The subtle trap we can fall into when dealing with disappointment, is to recalibrate our hearts to the day when our expectations are finally fulfilled. We do subconscious things. In an effort to dull our pain, we rehearse the conversation we’ll have with our loved one when he finally comes to his senses and chooses us after all. We rationalize our mentor’s failure arguing that it was unintended. These unconscious salves do nothing to heal the wounds of our disappointment; they only delay dealing with the profound pain that hovers just beneath the injury.
Self-medicating with false hope might seem to provide a safe anesthesia for emotional pain, but it doesn’t. Self-medicating will cripple us in the long run as it opens the door to denial, and denial is not healthy. When we are disappointed but won’t permit sorrow to penetrate our heart’s defense system, we end up coddling and shielding our hearts from reality. All that protection only delays the opportunity we have to receive the comfort of the Holy Spirit for the excruciating pain we now feel.
“Blessed are those who mourn, for they shall be comforted,” Jesus said in Matthew 5:4. (NASB)
By redefining or denying your pain, you actually delay God’s precious healing for you. Be honest with God.

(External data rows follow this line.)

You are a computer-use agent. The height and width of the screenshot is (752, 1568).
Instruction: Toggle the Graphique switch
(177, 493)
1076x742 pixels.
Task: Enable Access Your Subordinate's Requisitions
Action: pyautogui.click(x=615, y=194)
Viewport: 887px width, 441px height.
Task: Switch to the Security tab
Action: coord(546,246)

He can handle your honesty. Tell him you are disappointed. Tell him you’re hurt, angry, annoyed, or fed up (or all of the above!). He’s big enough to deal with your pain, and he’s gentle enough to soothe it. Let him hold your heart while he provides comfort and healing to your brokenness.
The key to dealing with disappointment, then, is to acknowledge its traumatic concussion in the first place. We must give ourselves permission to grieve our sorrows, or healing will never come. Then, we focus our hope for the future on the promises Jesus offers. He will bring them to pass. If we simply recalibrate our hearts to a future date when everything magically turns out as we had originally hoped, we will live frustrated lives mired in continual, unrelenting disappointment.
This is the hope-filled promise I hold to when I deal with disappointment or the personal failure of someone I love:
1 Peter 1:3 “Blessed be the God and Father of our Lord Jesus Christ, who according to His great mercy has caused us to be born again to a living hope through the resurrection of Jesus Christ from the dead.”
I’m kind of hung up on the phrase “Living Hope.” I love it! Knowing that my Comforter is a living person who walks with me in this difficult season adds so much space and grace to my pain. Because of him, I’ve been able to let the disappointment dissolve on its own while I have focused my thoughts on the One who has drawn near to me. My hope is not set on a change in my circumstances, a change in others who have dismissed me, or in the rehabilitation of my relationships. My hope is set on the person of Jesus Christ who is my Living Hope through all the seasons of my life – the seasons of triumph, as well as, the seasons of disappointment.
Romans 5:5 tells me that “hope does not disappoint.” It doesn’t disappoint! So, even though an emotional storm may thunder through my life and rattle my soul anxious; I will be all right. I’ll be hanging onto my Living Hope who has never, and will never, disappoint me!
What gives you hope when times of disappointment threaten you?